**EXERCISE DIRECTIONS**. Across all the entries, how many lines hold "list"? Answer with that number and nothing else.

**EXERCISE DATA**.
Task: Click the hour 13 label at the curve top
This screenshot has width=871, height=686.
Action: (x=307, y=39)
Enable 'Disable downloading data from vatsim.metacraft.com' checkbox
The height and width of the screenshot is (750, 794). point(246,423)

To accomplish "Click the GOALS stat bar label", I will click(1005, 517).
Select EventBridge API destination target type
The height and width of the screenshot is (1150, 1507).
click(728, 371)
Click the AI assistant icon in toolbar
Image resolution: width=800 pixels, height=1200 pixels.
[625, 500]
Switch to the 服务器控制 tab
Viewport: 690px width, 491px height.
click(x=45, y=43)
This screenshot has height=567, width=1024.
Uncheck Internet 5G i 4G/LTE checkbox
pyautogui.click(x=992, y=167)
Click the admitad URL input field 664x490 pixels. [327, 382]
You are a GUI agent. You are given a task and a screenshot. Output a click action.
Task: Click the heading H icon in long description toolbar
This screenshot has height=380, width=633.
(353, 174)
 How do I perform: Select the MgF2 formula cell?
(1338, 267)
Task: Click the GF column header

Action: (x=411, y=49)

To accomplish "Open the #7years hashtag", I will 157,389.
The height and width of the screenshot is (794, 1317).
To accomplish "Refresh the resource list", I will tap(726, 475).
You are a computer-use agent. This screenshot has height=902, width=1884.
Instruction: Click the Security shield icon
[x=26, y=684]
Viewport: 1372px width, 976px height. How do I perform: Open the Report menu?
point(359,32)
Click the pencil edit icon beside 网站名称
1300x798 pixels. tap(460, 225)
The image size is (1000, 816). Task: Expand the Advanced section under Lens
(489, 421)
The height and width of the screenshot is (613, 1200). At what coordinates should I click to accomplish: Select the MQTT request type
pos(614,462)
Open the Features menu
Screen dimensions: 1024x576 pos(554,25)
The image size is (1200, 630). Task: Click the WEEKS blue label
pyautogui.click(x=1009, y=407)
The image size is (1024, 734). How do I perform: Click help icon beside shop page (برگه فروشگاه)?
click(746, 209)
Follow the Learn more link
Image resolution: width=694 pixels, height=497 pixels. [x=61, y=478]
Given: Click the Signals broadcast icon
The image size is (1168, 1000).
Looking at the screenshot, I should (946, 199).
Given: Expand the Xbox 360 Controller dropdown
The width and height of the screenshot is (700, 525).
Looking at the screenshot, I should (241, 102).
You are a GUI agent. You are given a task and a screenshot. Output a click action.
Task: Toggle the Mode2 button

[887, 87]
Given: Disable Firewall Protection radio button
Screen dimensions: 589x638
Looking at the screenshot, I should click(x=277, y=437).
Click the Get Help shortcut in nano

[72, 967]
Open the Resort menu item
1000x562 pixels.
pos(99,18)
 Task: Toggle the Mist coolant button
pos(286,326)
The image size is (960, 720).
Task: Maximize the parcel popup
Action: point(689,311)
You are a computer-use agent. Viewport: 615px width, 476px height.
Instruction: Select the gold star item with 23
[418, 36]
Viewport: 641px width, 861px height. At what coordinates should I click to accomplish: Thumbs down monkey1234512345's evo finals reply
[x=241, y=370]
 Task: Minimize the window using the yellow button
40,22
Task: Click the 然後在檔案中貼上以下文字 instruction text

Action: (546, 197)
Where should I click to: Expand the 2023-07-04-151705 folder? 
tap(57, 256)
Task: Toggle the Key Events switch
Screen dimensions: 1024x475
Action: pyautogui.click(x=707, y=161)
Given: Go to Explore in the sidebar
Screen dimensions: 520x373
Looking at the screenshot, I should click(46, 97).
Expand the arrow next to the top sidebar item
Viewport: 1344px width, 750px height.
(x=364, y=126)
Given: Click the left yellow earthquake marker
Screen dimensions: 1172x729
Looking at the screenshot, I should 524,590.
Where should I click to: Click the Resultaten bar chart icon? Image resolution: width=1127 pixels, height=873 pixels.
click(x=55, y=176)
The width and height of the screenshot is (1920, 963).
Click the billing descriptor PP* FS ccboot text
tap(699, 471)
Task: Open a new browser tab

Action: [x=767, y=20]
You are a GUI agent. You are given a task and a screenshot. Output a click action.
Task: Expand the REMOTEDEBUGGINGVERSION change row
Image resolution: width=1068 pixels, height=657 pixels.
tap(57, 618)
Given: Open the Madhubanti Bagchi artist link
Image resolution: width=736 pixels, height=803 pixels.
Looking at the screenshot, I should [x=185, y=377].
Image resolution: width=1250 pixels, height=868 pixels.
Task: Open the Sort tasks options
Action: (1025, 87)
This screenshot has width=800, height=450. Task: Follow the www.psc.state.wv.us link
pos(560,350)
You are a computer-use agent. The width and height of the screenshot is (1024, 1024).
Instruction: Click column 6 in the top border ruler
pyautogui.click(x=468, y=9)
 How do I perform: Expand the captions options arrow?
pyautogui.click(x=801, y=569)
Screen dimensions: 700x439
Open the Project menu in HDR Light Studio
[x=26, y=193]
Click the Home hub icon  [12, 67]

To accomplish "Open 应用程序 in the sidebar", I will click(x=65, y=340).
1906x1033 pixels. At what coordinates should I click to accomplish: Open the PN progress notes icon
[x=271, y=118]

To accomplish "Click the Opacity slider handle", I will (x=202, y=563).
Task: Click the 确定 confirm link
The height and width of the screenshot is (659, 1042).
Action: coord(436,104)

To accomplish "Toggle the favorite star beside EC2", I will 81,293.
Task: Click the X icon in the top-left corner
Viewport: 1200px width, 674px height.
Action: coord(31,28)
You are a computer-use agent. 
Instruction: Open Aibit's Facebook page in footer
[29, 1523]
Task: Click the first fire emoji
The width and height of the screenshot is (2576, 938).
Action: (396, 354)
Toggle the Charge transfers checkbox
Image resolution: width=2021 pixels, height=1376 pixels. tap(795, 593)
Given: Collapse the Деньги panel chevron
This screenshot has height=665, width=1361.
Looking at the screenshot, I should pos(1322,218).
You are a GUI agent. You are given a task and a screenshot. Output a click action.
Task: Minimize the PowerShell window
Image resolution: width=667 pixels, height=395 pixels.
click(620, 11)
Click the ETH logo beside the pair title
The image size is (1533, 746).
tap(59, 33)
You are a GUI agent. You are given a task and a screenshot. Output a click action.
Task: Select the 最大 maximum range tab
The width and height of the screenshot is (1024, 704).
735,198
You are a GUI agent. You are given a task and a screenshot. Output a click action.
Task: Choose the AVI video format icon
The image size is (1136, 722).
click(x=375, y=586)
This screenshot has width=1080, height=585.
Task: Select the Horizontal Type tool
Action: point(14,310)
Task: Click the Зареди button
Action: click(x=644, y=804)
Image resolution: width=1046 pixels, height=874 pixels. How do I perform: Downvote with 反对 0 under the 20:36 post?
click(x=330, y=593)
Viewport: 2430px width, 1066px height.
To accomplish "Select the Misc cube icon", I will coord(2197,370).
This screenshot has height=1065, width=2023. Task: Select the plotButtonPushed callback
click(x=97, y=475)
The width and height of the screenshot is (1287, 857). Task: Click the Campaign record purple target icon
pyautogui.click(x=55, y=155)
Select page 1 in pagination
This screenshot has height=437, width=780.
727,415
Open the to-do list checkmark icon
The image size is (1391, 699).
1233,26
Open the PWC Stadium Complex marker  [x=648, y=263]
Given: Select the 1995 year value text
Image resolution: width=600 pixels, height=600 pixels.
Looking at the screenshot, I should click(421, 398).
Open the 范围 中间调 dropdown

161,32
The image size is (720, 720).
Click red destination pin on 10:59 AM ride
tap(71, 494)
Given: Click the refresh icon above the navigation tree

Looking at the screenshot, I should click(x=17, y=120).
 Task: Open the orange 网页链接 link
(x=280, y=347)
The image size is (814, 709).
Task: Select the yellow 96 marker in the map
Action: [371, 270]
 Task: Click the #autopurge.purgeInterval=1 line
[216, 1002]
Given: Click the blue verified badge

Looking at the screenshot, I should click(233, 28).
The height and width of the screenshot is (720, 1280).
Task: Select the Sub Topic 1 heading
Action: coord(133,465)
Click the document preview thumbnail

**SOLUTION TO THIS PROBLEM**. 2